Proposed extensions are not yet shipped. The 96.2% projected coverage is an analytical estimate, not an experimental result. Implementation will reveal edge cases not visible in the static analysis. The estimate is conservative on this dimension.
9. Implications
The empirical result has two architectural implications.
First, the current grammar is good enough for most production patterns. 71.4% full coverage and 18.2% partial coverage means the grammar catches some part of the constraint for 89.6% of patterns. Operators who adopt the substrate today do not need to wait for grammar extensions; the substrate already moves them substantially toward their desired security posture. The grammar's smallness is a feature, not a defect, at the current scale.

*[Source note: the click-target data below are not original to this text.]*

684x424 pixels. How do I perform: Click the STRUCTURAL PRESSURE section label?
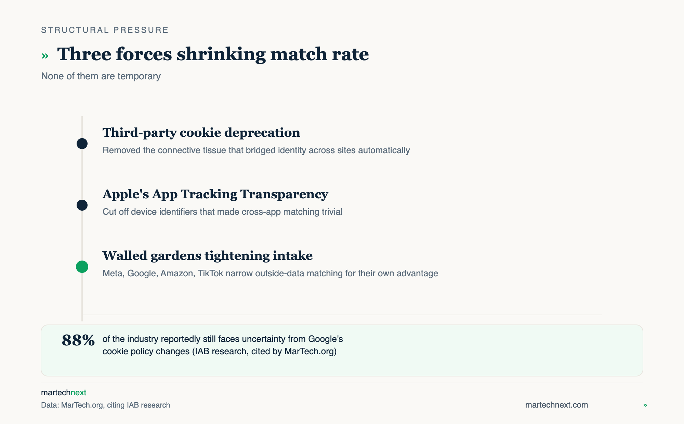(x=105, y=30)
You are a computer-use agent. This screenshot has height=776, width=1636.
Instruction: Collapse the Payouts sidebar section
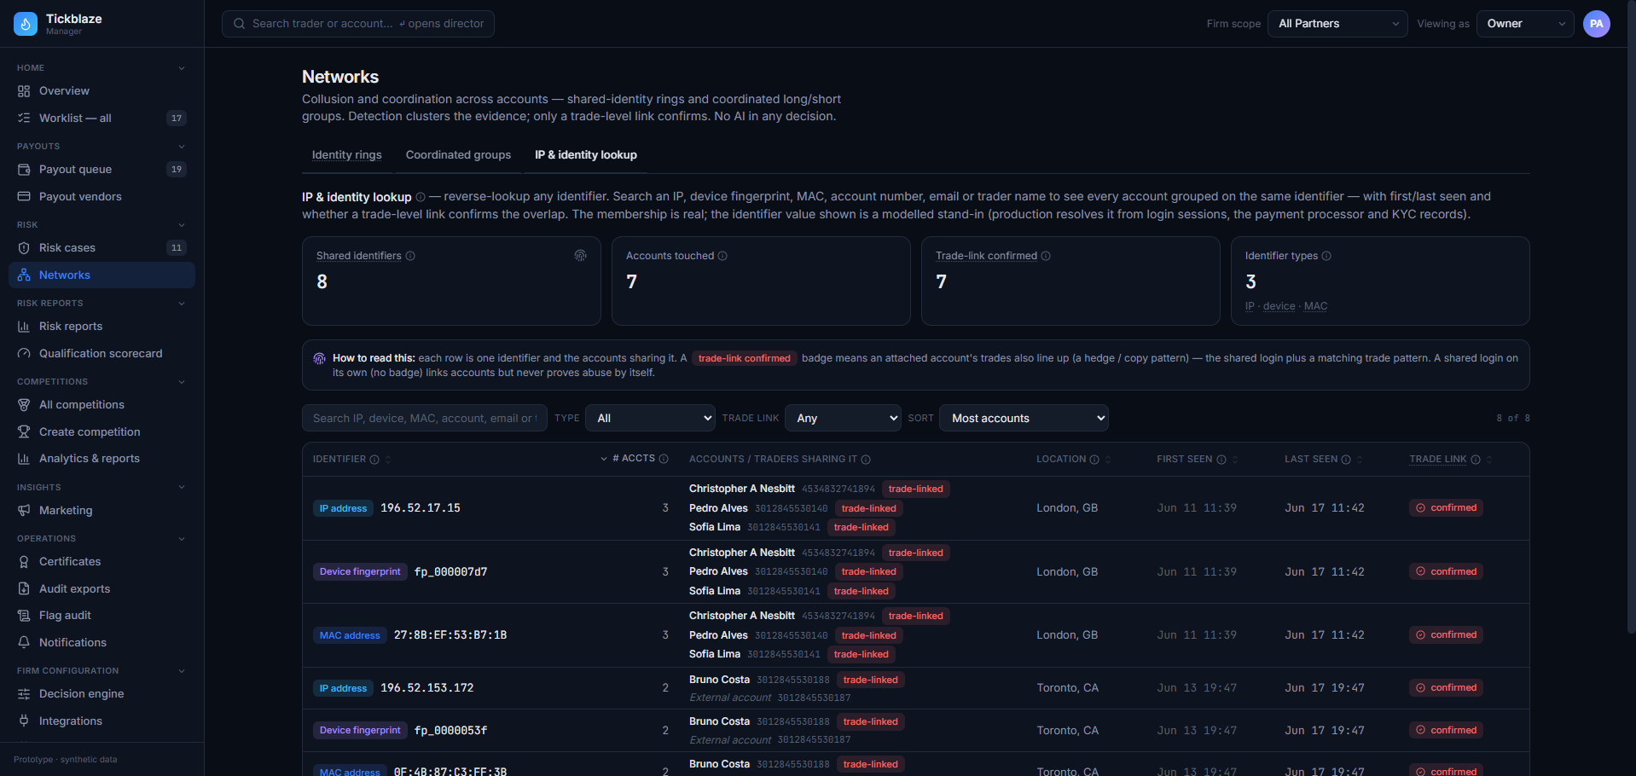tap(181, 147)
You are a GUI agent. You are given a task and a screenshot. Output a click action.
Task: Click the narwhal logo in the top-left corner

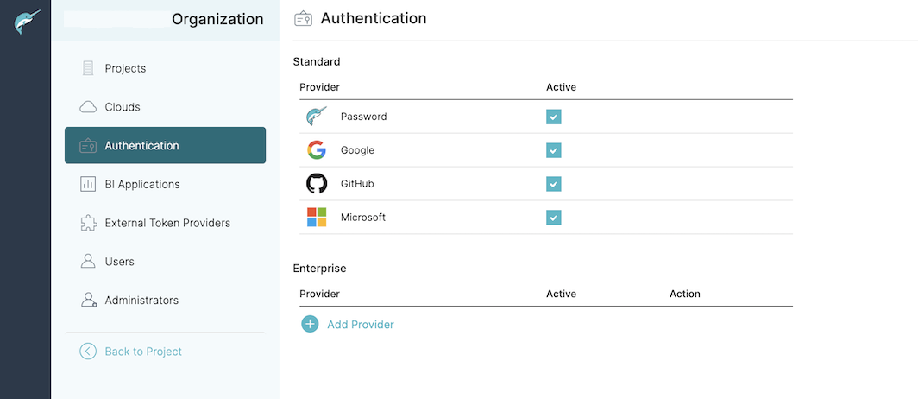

Second, the next generation of the grammar should target the three identified failure classes. Conditional rules, jury-typed rules, and window-aggregate rules collectively address 96% of the failure cases. The implementation order, ranked by impact per implementation effort, is: window-aggregate (highest impact, moderate effort), conditional (moderate impact, low effort), jury-typed (moderate impact, high effort due to the asynchronous jury infrastructure required).
The roadmap implied by the study is therefore: ship the window-aggregate extension first (closes the financial fragmentation attack pattern, the rate-constraint pattern, and the quota-per-parameter pattern), then ship conditional rules (closes the cross-parameter conditional pattern), then ship jury-typed rules (closes the semantic free-text pattern, requires the most infrastructure work).
10. Replication
The 500-pattern corpus and the per-pattern annotations are available on request to Armalo Labs. Researchers wishing to extend the study to additional domains can adopt the same rubric and contribute additional patterns. The annotation tooling is small (a CSV with pattern_id, domain, tool, parameter, constraint_description, coverage_class, rules_used); the major effort is corpus assembly.
The current grammar is documented and implemented in packages/validation/src/pacts.ts; the evaluator is in apps/web/lib/pact-param-binding.ts. Researchers can author their own pacts against Armalo's production pact API and validate them against test tool calls via POST /api/v1/pacts/{pactId}/validate-call.
References
- Armalo Labs Research Team. *The L4 Layer: Cross-Org Behavioral Trust for AI Agents.* 2026-05-12.
- Armalo Labs Research Team. *The TOCTOU Theorem for Agent Trust.* 2026-05-13.
- Armalo Labs Research Team. *The Trust Oracle as a Cross-Org Consensus Primitive.* 2026-05-13.
- OWASP. *Top 10 Risks for LLM Applications.* 2024.
- EU. *Artificial Intelligence Act, Articles 12–13 (logging and transparency obligations for high-risk AI systems).* 2024.